ROWING has been at the heart of Kate O’Sullivan’s career ever since she first stepped into a boat.
It is thanks to her wealth of skills and experience that is why the local community has benefited from an increased uptake in rowing.
Now deputy chairwoman on the board of British Rowing she has successfully grown coaching numbers, ensured the views of the clubs and regions were always represented, and helped increase diversity in the sport.
The 57-year-old moved to the Tees Valley in 1985 and remains a passionate advocate of rowing in the North-East.
Ms O’Sullivan was the first female captain of Tees Rowing Club in 1988 where she established an adaptive rowing programme and today remains a committed junior coach.
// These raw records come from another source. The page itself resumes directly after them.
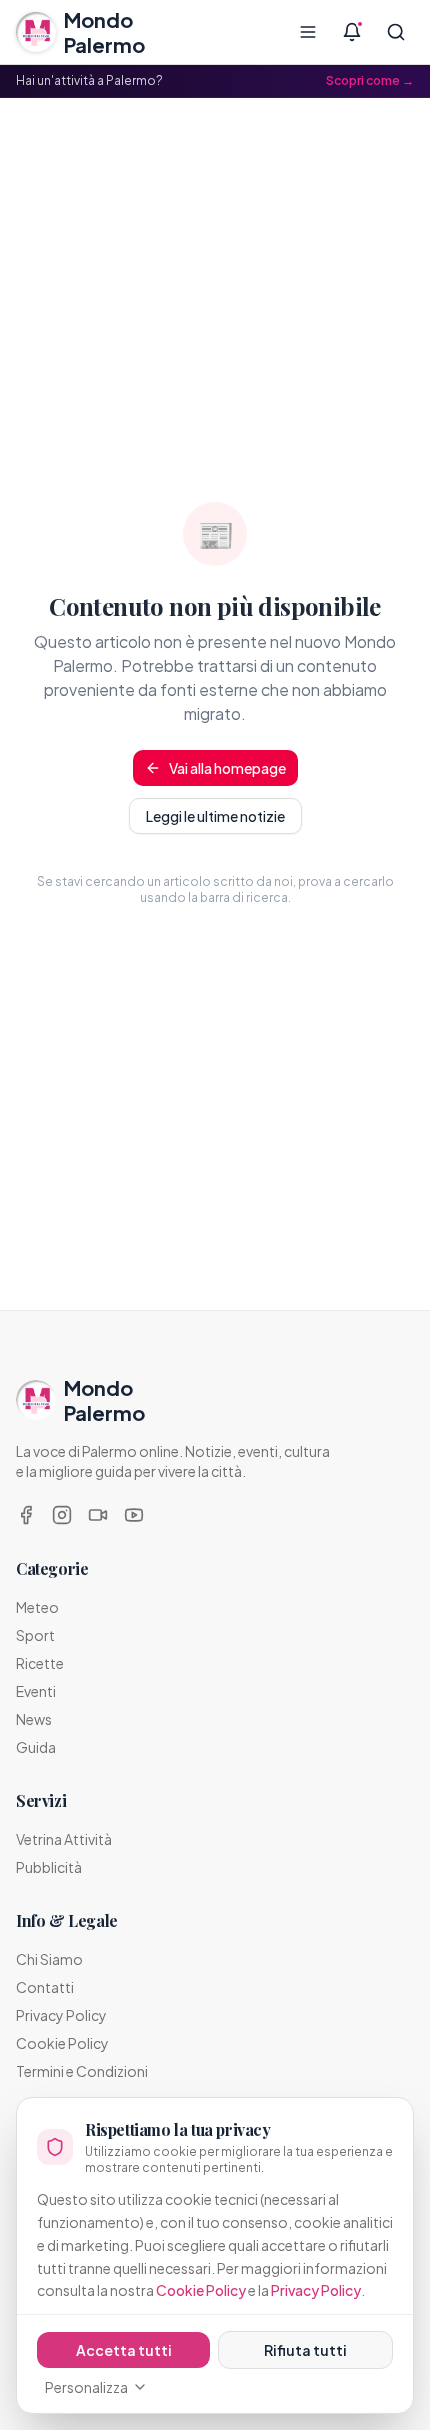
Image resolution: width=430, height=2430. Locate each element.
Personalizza (86, 2387)
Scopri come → (370, 80)
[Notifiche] (352, 32)
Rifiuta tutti (305, 2350)
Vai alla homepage (227, 768)
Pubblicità (49, 1867)
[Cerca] (396, 32)
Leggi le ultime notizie (215, 816)
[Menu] (308, 32)
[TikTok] (98, 1515)
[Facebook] (26, 1515)
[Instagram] (62, 1515)
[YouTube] (134, 1515)
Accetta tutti (124, 2350)
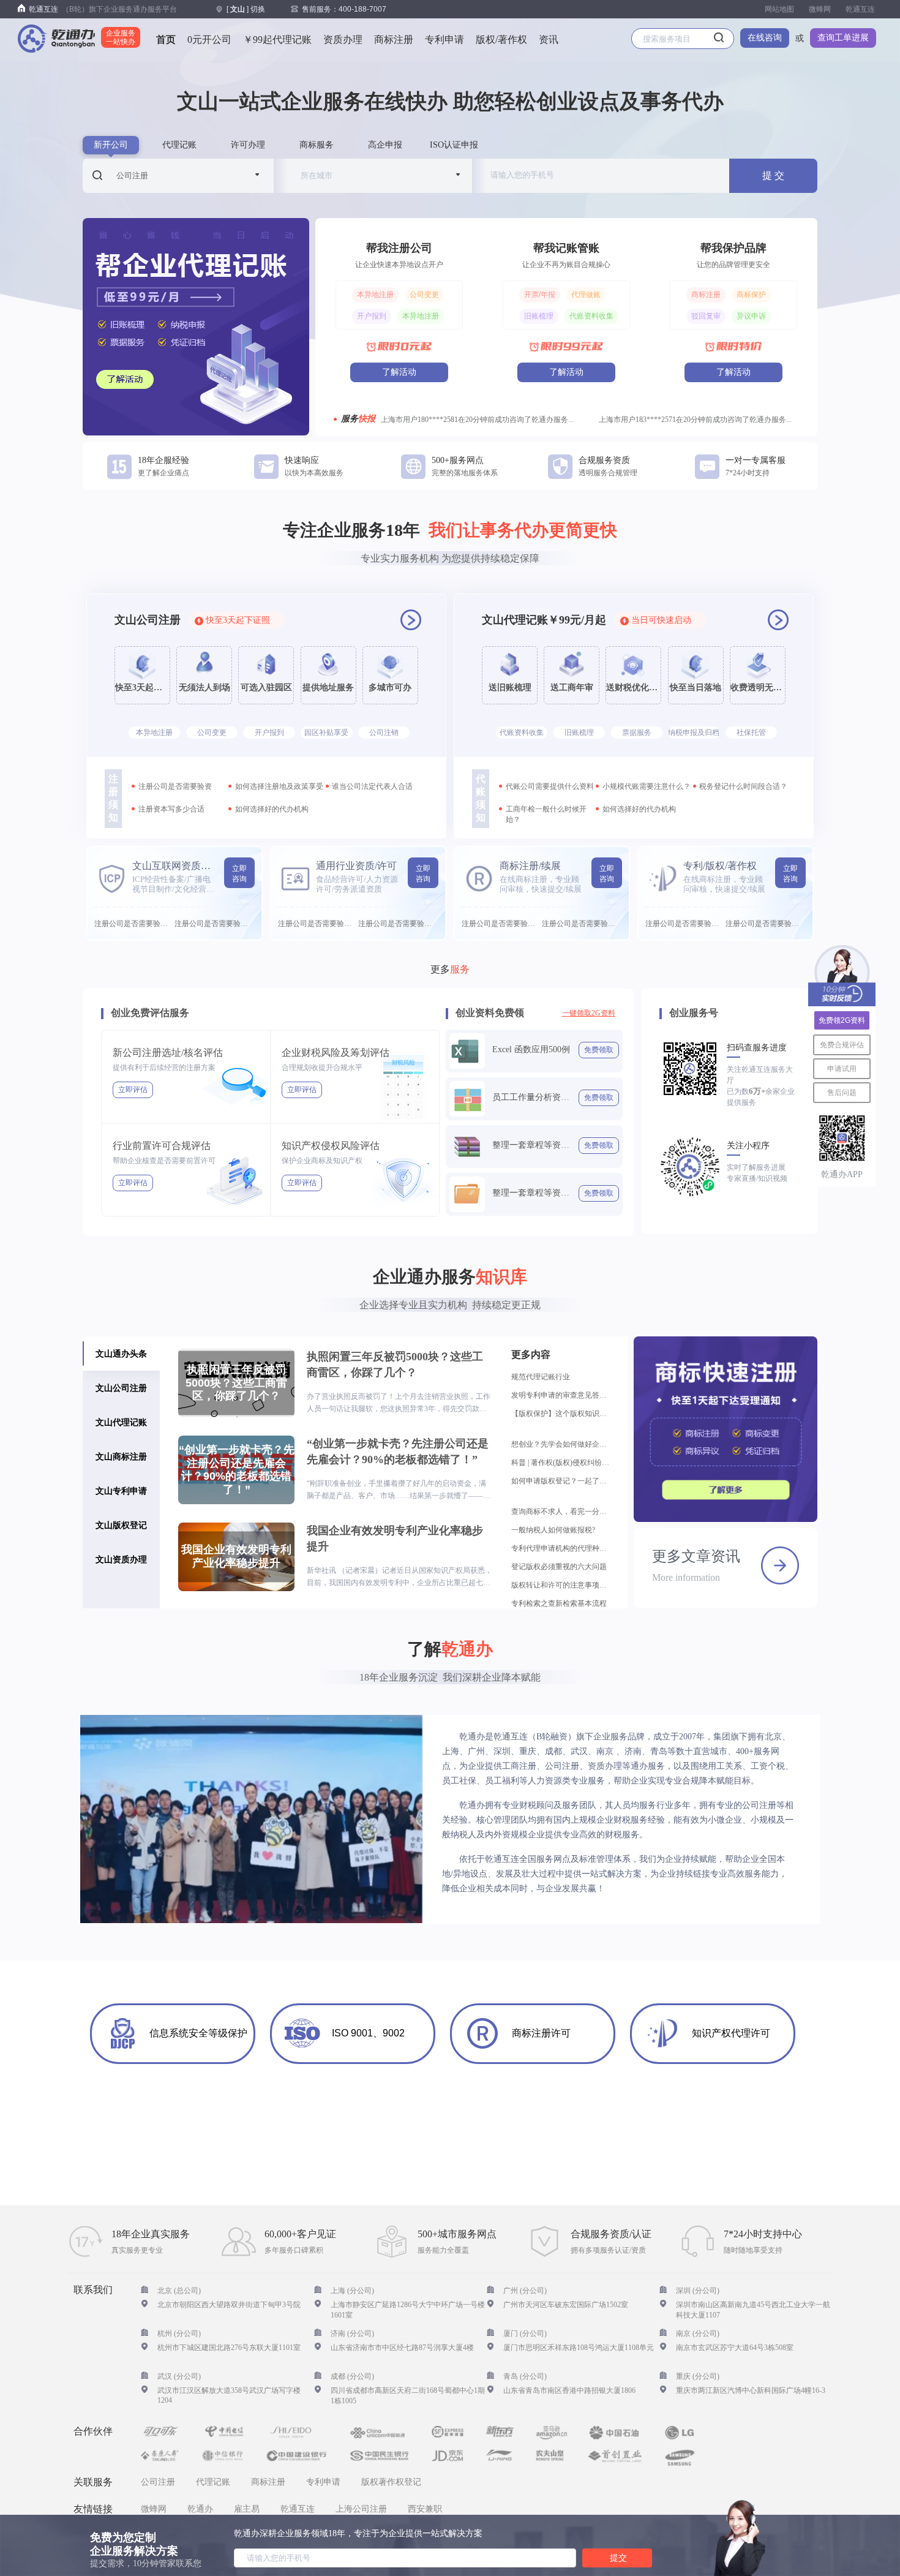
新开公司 (111, 144)
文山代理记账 (121, 1422)
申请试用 (842, 1068)
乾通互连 (860, 9)
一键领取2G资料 (588, 1013)
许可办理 (248, 144)
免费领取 (598, 1049)
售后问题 (842, 1092)
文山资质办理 (121, 1559)
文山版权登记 (121, 1525)
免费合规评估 (842, 1045)
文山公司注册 (121, 1388)
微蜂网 (820, 9)
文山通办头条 (121, 1353)
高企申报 (385, 144)
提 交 (773, 175)
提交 (618, 2558)
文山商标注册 (121, 1456)
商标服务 (316, 144)
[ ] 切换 (246, 9)
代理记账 (179, 144)
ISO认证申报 (454, 144)
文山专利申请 (121, 1491)
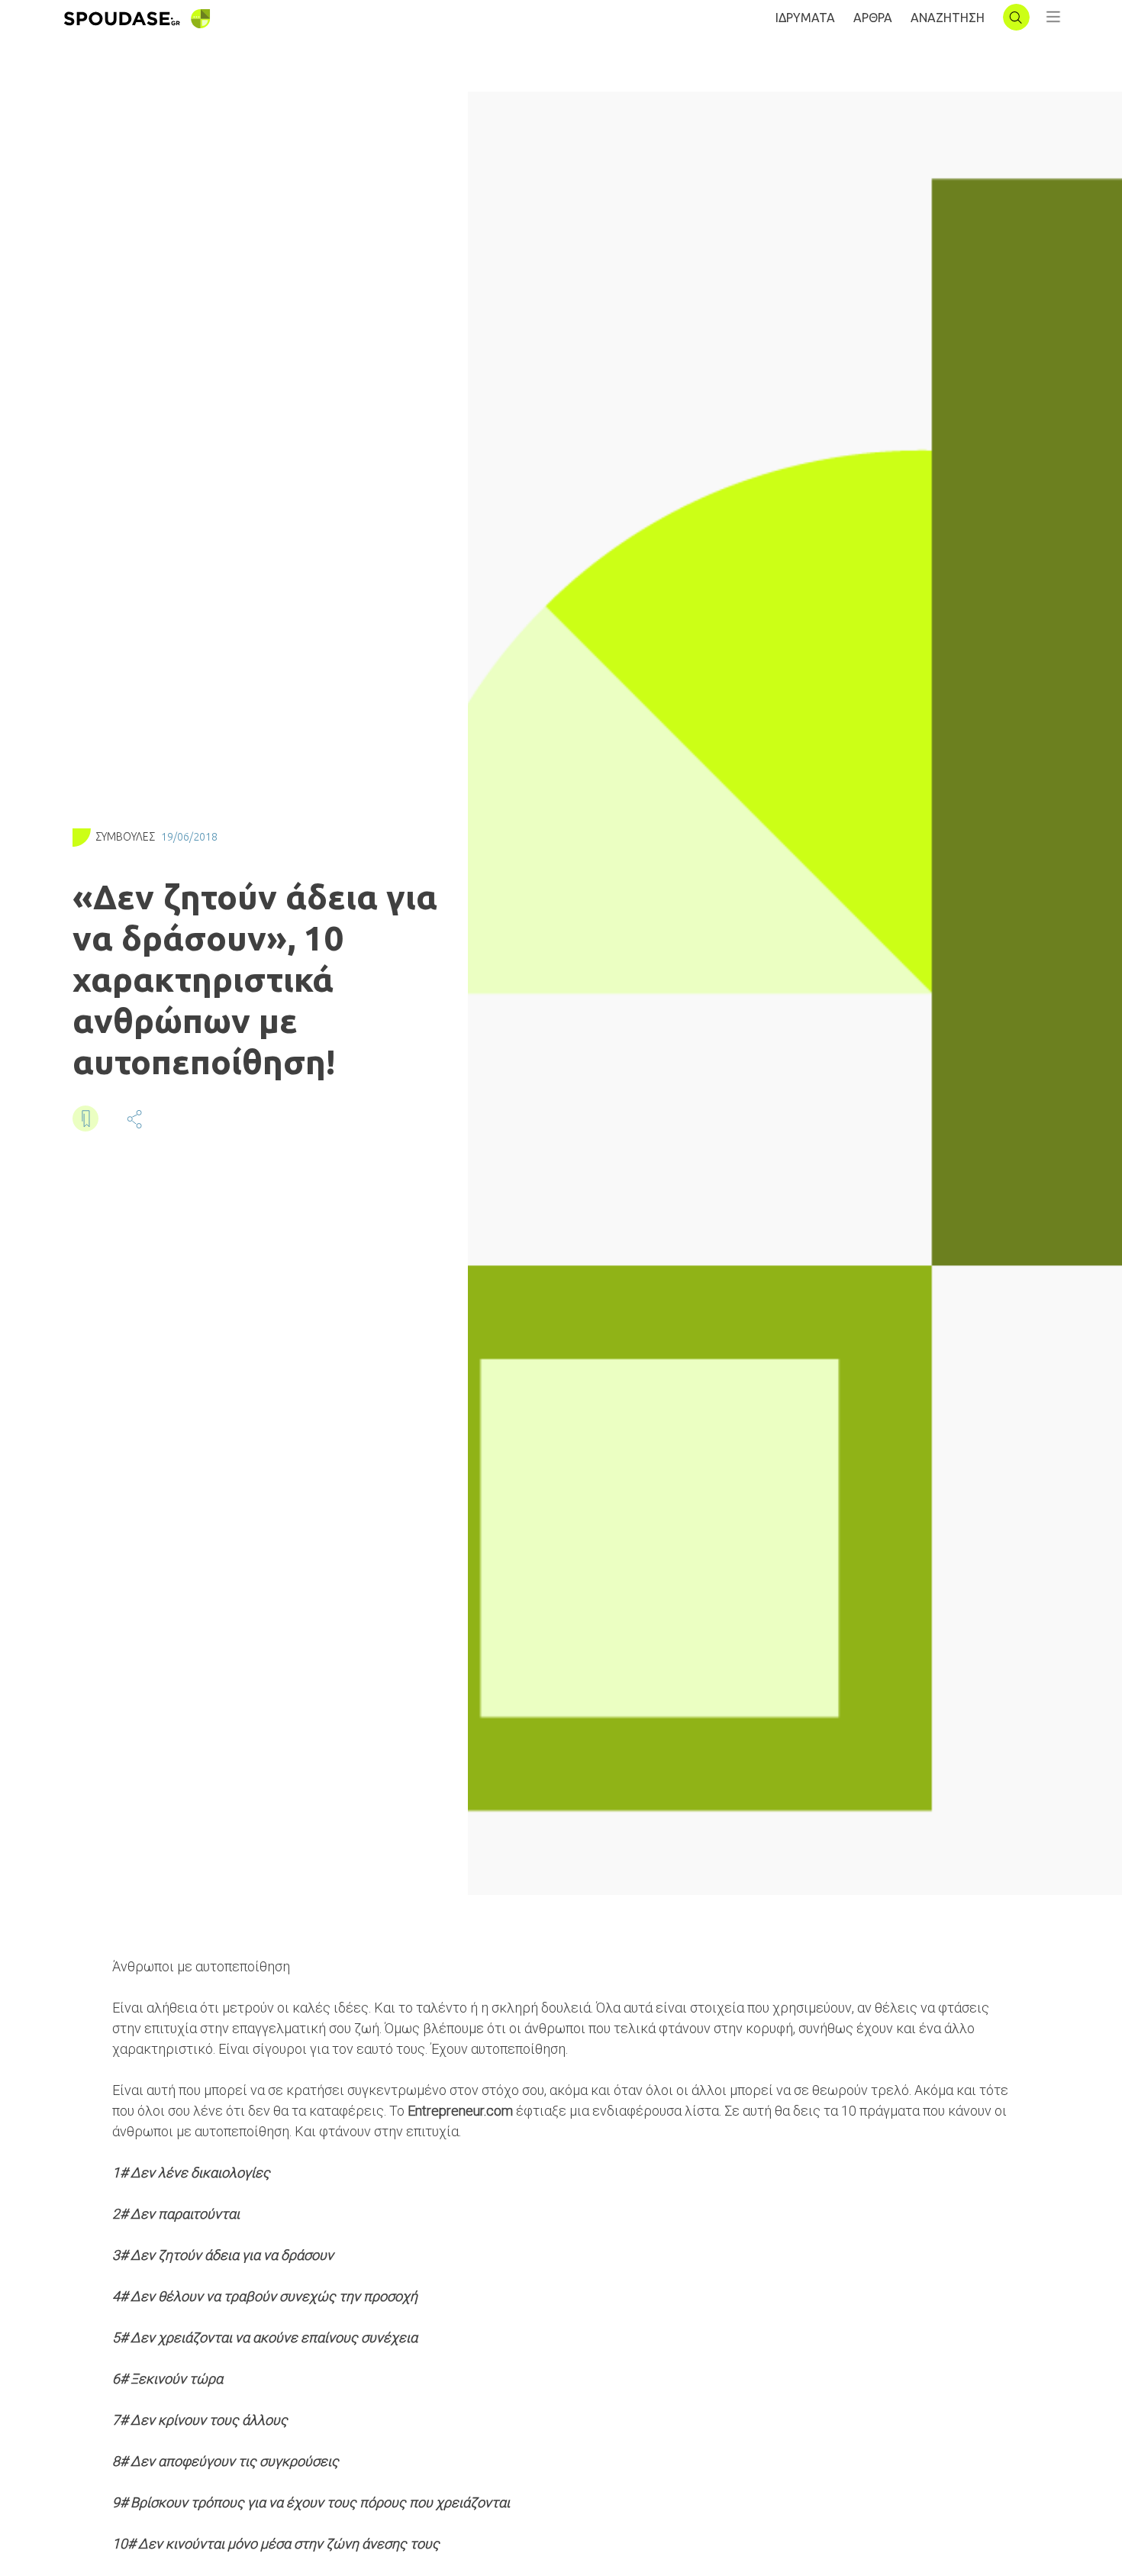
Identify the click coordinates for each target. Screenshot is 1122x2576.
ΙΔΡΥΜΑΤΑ (805, 17)
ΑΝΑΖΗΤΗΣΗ (948, 17)
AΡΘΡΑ (872, 17)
Her dedicated work also extends outside of the region by carrying out a mentoring scheme to improve the number of women in high performance coaching positions in world rowing.
And she has now been awarded a British Empire Medal for outstanding services to rowing.
“I am honoured to receive the award,” Ms O’Sullivan said. “I am hopeful that the award will enable me to do even more to ensure our sport is as accessible to as many people across the Tees Valley, North-East and country as a whole.”
Ms O’Sullivan, whose rowing career started as a cox at Leeds University, has established herself as a linchpin of Tees Rowing Club and has helped organised the popular Tees Regatta for over 25 years.
Her passion for the sport is clear, and youth development is central to her future ambitions.
Ms O’Sullivan added: “My philosophy is to place the development at the centre of all that we do, and to get the kids to the age of 18, fit healthy and ready to fulfil their potential as adults. ”
“I’m trying to develop a pathway for locals to follow in the footsteps of local kids who have gone onto achieve international success.”
She’s currently developing a concept named ‘Tees Rowers Building Bridges’ which aims to work with local agencies to give locals a chance to have a great life. “I love to see people just grow as individuals through sport irrespective of how good they are,” she said.